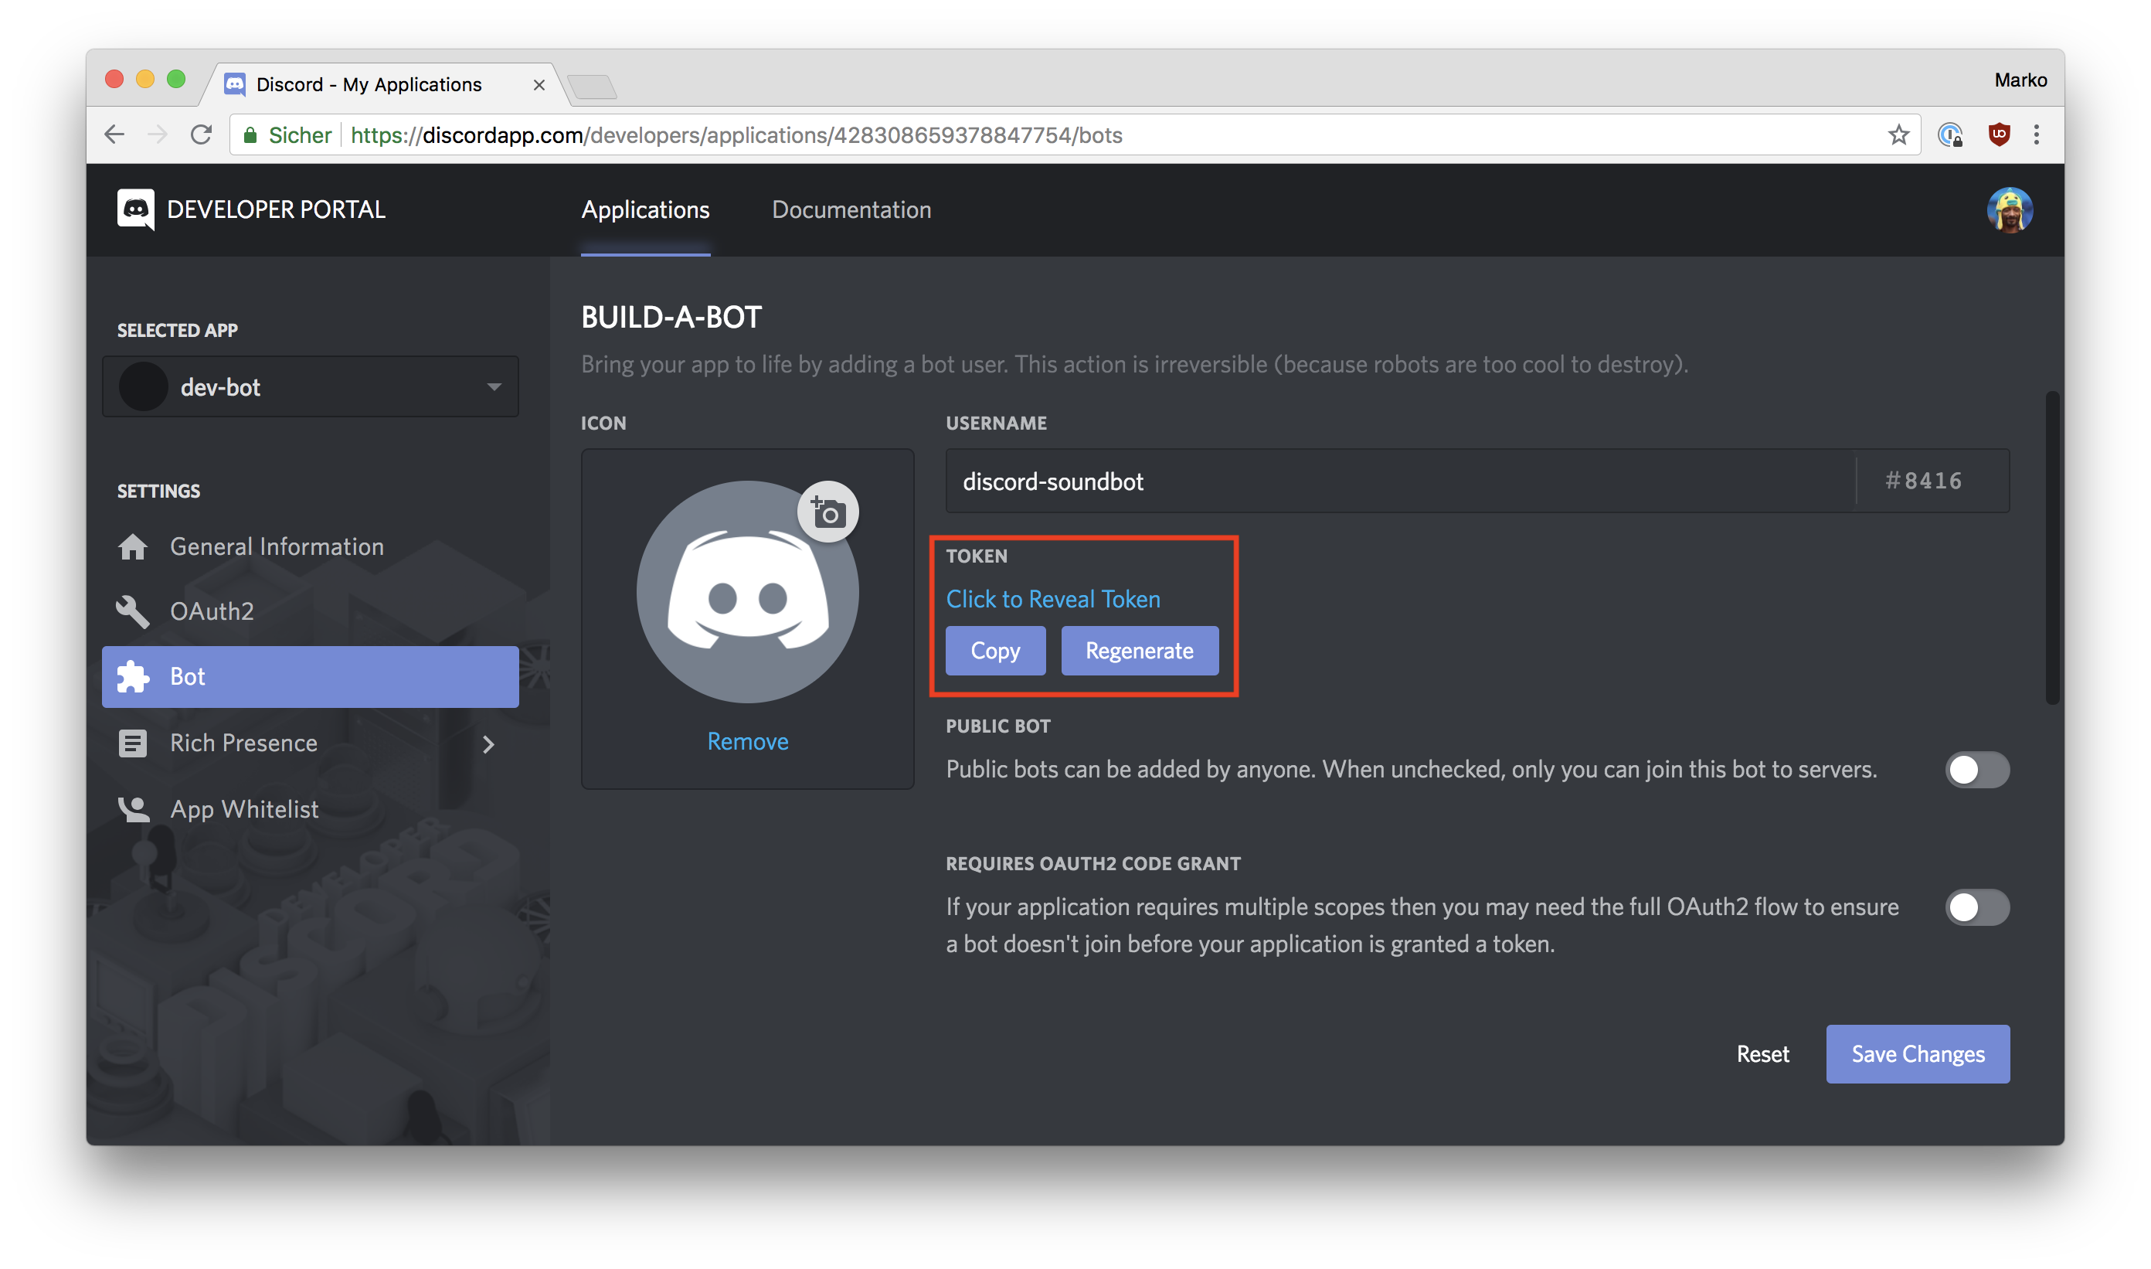The image size is (2151, 1269).
Task: Click to Reveal Token link
Action: tap(1052, 597)
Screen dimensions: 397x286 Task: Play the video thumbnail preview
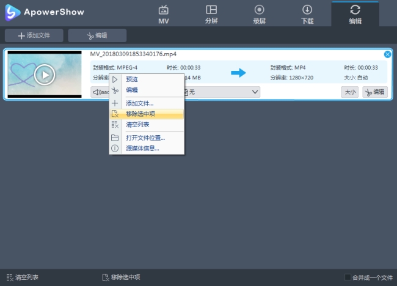(x=44, y=75)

- _Problem_
The expected output is every line from the line where "Screen dimensions: 397x286" appears to the final line of the material, unchanged and with no pictures.

- _Finished exercise_
Screen dimensions: 397x286 Task: Play the video thumbnail preview
(x=44, y=75)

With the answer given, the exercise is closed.